NI indepth: How a Dutch retail chain inspired NI Farm Quality Assurance
Trade tariffs, red tape and traceability concerns could make quality assurance programmes all the more important post-Brexit.
But trade and subsidies aren’t the only things the EU has brought to farmers in the North.
Speaking to AgriLand, Livestock Meat Commission (LMC) chief executive Ian Stevenson explained how an idea inspired by a Dutch supermarket has shaped the last 25 years of the region’s livestock rearing.
Stevenson said: “Our main aim [when LMC was founded] was to improve the marketing and marketability of beef and sheep meat.
There was a series of functions identified – improving the understanding of market requirements, improving how we add value to the marketing and adding value to the industry.
“Back then in the ’60s and early ’70s we would have been a very different industry than we are now but we’ve always been export-focused because we’ve a small population – and a big population of livestock.
“Before the years of BSE we were exporting largely into the continent. We had signifcant contact with the Albert Heijn supermarket group in the Netherlands.
“Around the same time we developed Farm Quality Assurance, we had a brand – a registered trademark – called Greenfields.
“Farm assurance was developed to support the marketing of that brand.”
The Greenfields brand has been a major success story for the LMC – abroad it is widely regarded as a symbol of quality and ethical grassland farming.
It kept going during the years of BSE with meat sourced in the Republic of Ireland.
Today, the Greenfields brand by agreement is supplied by Northern Ireland Farm Quality Assured meat and Bord Bia Farm Quality Assured meat – to ensure its sustainability.
Stevenson added: “In the early days the Heijn supermarket group was speaking to the industry here and ourselves asking what they could do to improve the logo and the marketing of Greenfields beef.
“I suppose the aim was to demonstrate the naturalness of the product and – on the back of that – Farm Quality Assurance was developed almost as a code of practice in terms of animal welfare, care for the environment and food safety practice.”
Farm Quality Assurance recently celebrated its 25th year, as LMC also celebrated its 50th anniversary.
The Farm Quality Assurance scheme was set up to recognise the high standards farmers go to to ensure their product and assess farms against a strict list of standards.
But signing farmers up to a strict list of new rules is never an easy task. As a result, the new scheme would be farmer-led.
Stevenson said: “My understanding is that LMC wrote to all the farmers registered at that time to see what their interest was in developing a code of practice and a Farm Assurance Scheme was set up for those reasons.
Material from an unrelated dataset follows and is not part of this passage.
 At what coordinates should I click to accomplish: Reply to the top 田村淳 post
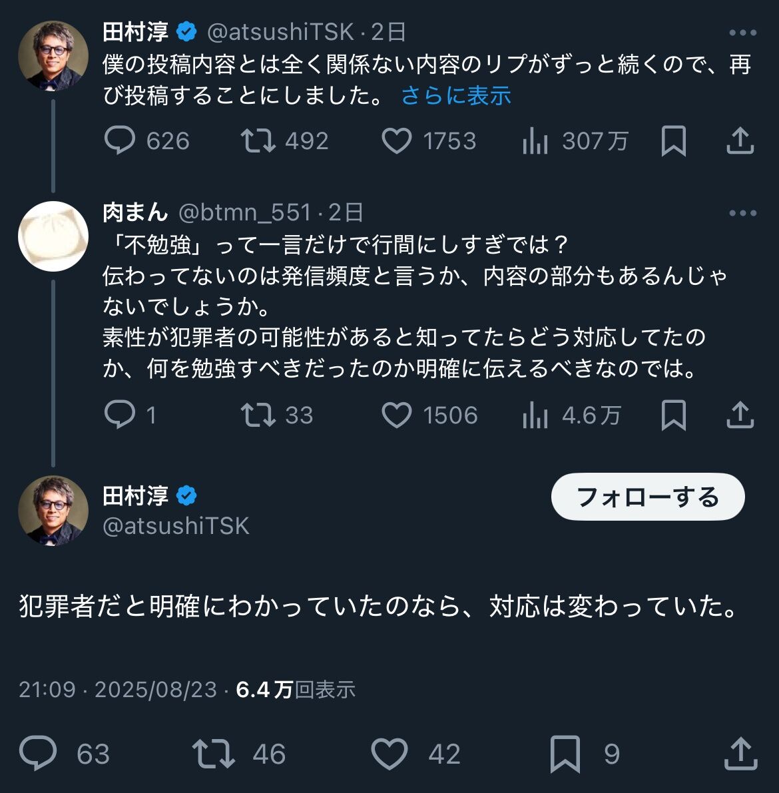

“Prior to BSE we had some of the highest cattle prices in Europe – we were doing premium trade into those continental supermarkets.
“If you look at prices in Northern Ireland and Great Britain we still are among the highest beef nations in the world because we supply primarily the UK foodservice market.”
The next 25
It’s expected the key aims of the LMC will be as central to securing Northern Ireland’s beef and lamb exports as it has been over the last 25 years.
Already, the body has made waves with its work on securing market access to non-EU countries such as the Philippines.
Stevenson explained the scheme will continue to hold value post-Brexit.
I don’t think there’s a desire within industry to erode those standards – it’s more about shouting about the way that we do what we do.
He said: “There’s two things, one obviously once we leave the European Union, there’s not a strong desire within industry to lower our standards.
“There’s been some talk asking why we have to have all these regulations, but I think if we want to maintain our premium position with customers wherever they may be then we need to maintain our existing standards and present our standards as worthy of those premium markets.”